On Jan 6, 2012, at 6:48 PM, David Koontz wrote:
While technically challenging, a rather dry subject.
Getting to the actual error:
On Jan 6, 2012, at 6:48 PM, David Koontz wrote:
>
> Second,
>
> test_timesim.vhd:133:3:warning: component instance "clk_bufgp_bufg" is not
> bound
>
> Is going to require some finessing to analyze and elaborate. The model
> (tbx_test) isn't complete without it.
> grep -i mux work-obj93.cf returns nothing.
> (This is with the mcode version of GHDL-0.29 on Mac OS X).
>
>
> I'd suspect one of those changes in 08 or 09 are responsible:
>
> david_koontz@Macbook: ghdl -r tbx_test --stop-time=500us
> --wave=simu_tb_test_timesim.ghw
> test_timesim.vhd:133:3:warning: component instance "clk_bufgp_bufg" is not
> bound
> test_timesim.vhd:51:14:warning: (in default configuration of test(structure))
>
> (The component instance is unbound regardless of applying an sdf file.) I'd
> suspect It would have to be debugged on a Linux machine.
>
Linux does the same thing
=====================
The component declaration in simprims/simprim_Vcomponents.vhd doesn't match
that found in the entity declaration for simprims/primitive/other/X_BUFGMUX.vhd.
A check in a Linux version of ghdl (GHDL 0.29 ) shows:
david-koontz-VirtualBox:/mnt/share/9597% ghdl -e tbx_test
test_timesim.vhd:133:3:warning: component instance "clk_bufgp_bufg" is not bound
test_timesim.vhd:51:14:warning: (in default configuration of test(structure))
david-koontz-VirtualBox:/mnt/share/9597% ghdl -r --no-vital-checks
--warn-no-vital-generic tbx_test --sdf=uut=test_timesim.sdf --stop-time=500us
--wave=simu_tb_test_timesim.ghw
./tbx_test:error: test_timesim.sdf:72:29: could not annotate generic tpd_i0_o
/usr/lib/ghdl/bin/ghdl: compilation error
(tpd_i0_o happens to be the first vital timing value annotated, in an X_BUF If
I recall correctly).

^^^^^^^^

- [SET PROBLEM]: Please write out the passage of the GHDL thread that starts at the words "Getting to the" and ends after "on Mac OS X).".

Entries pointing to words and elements
^^^^^^^^

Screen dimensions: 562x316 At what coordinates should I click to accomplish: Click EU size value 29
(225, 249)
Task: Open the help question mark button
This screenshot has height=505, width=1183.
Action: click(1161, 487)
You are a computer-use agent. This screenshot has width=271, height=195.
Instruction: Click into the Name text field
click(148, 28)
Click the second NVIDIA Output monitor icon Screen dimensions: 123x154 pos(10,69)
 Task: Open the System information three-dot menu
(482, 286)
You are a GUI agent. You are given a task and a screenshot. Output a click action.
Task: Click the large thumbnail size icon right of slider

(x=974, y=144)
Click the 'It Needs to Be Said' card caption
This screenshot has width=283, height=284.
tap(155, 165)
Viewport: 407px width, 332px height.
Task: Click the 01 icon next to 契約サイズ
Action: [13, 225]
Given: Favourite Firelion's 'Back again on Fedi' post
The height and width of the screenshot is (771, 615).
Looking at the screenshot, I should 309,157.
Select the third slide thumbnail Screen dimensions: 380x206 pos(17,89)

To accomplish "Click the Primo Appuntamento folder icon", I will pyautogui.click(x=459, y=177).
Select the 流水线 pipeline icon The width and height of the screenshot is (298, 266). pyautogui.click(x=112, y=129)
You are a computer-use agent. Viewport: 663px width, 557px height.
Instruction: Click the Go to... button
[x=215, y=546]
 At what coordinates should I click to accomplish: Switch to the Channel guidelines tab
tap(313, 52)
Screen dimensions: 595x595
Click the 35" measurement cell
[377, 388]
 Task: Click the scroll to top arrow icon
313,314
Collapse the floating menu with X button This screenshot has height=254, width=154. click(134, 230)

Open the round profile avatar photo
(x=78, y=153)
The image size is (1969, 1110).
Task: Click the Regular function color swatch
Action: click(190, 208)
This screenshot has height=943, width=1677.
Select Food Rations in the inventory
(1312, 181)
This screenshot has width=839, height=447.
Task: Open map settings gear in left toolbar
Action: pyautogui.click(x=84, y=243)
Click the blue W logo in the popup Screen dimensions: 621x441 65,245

^^^^^^^^

- [CORRECT OUTPUT]:
Getting to the actual error:
On Jan 6, 2012, at 6:48 PM, David Koontz wrote:
>
> Second,
>
> test_timesim.vhd:133:3:warning: component instance "clk_bufgp_bufg" is not
> bound
>
> Is going to require some finessing to analyze and elaborate. The model
> (tbx_test) isn't complete without it.
> grep -i mux work-obj93.cf returns nothing.
> (This is with the mcode version of GHDL-0.29 on Mac OS X).